The previous sections describe two ways to overlay a reference line during the exploratory phase of the data analysis. The purpose of the reference line is to guide your eye and help you determine whether the points in the Q-Q plot appear to fall on a straight line. If so, you can move to the modeling phase.

In the modeling phase, you use a parameter estimation method to fit the parameters in the target distribution. Maximum likelihood estimation (MLE) is often the method-of-choice for estimating parameters from data. You can use the HISTOGRAM statement in PROC UNIVARIATE to obtain a maximum likelihood estimate of the shape parameter for the exponential distribution, which turns out to be 2.21387. If you specify the location and scale parameters in the QQPLOT statement, PROC UNIVARIATE will automatically overlay a line that represents that fitted values:

proc univariate data=Q; histogram y / exp; qqplot y / exp(threshold=0 scale=est) odstitle="Q-Q Plot with MLE Estimate" grid; ods select ParameterEstimates GoodnessOfFit QQPlot; run; |

The ParameterEstimates table shows the maximum likelihood estimate.

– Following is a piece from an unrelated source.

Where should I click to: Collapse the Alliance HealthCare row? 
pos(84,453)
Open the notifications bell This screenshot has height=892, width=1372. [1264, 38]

The GoodnessOfFit table shows that there is no evidence to reject the hypothesis that these data came from an Exp(σ=2.21) distribution.

Notice the distinction between this line and the previous lines. This line is the result of fitting the target distribution to the data (MLE) whereas the previous lines were visual guides. When you display a Q-Q plot that has a diagonal line, you should state how the line was computed.

In conclusion, you can display a Q-Q plot without adding any reference line. If you choose to overlay a line, there are three common methods. During the exploratory phase of analysis, you can display a line that connects the 25th and 75th percentiles of the data and target distributions. (Some practitioners use an OLS regression line, but I do not recommend it.) During the modeling phase, you can use maximum likelihood estimation or some other fitting method to estimate the location and scale of the target distribution. Those estimates can be used as the intercept and slope, respectively, of a line on the Q-Q plot. PROC UNIVARIATE in SAS displays this line automatically when you fit a distribution.

## 2 Comments

Thanks for these insights. I very often examine the diagnostic plots produced by PROC MIXED and such like. As you write, I frequently observe "In fact, the points to the extreme left and right of a Q-Q plot often exhibit a systematic bend away from a straight line". Would you like to expand on this? How many points and how far away can we tolerate before rejecting the distribution?

Like you, I struggle with this issue. I don't know that I (or anyone) can definitively answer your question. Deviation from a straight line indicates that the data have excessive skewness or are heavier in the tails than the reference distribution. Sometimes the deviations are important, sometimes they are not. For example, if you are examining a normal Q-Q plot of residuals to check the assumptions for OLS regression, then moderate deviations from normality are usually ignorable because the inferences in OLS are moderately robust to normality.

Rather than talking about "rejecting" the model, I like to think that the Q-Q plot gives insight into the applicability of the model. The Q-Q plot might indicate that the model is applicable for the "typical" customers (the center of the distribution) but less effective at modeling the "extreme" customers (very active or very rich or very young...).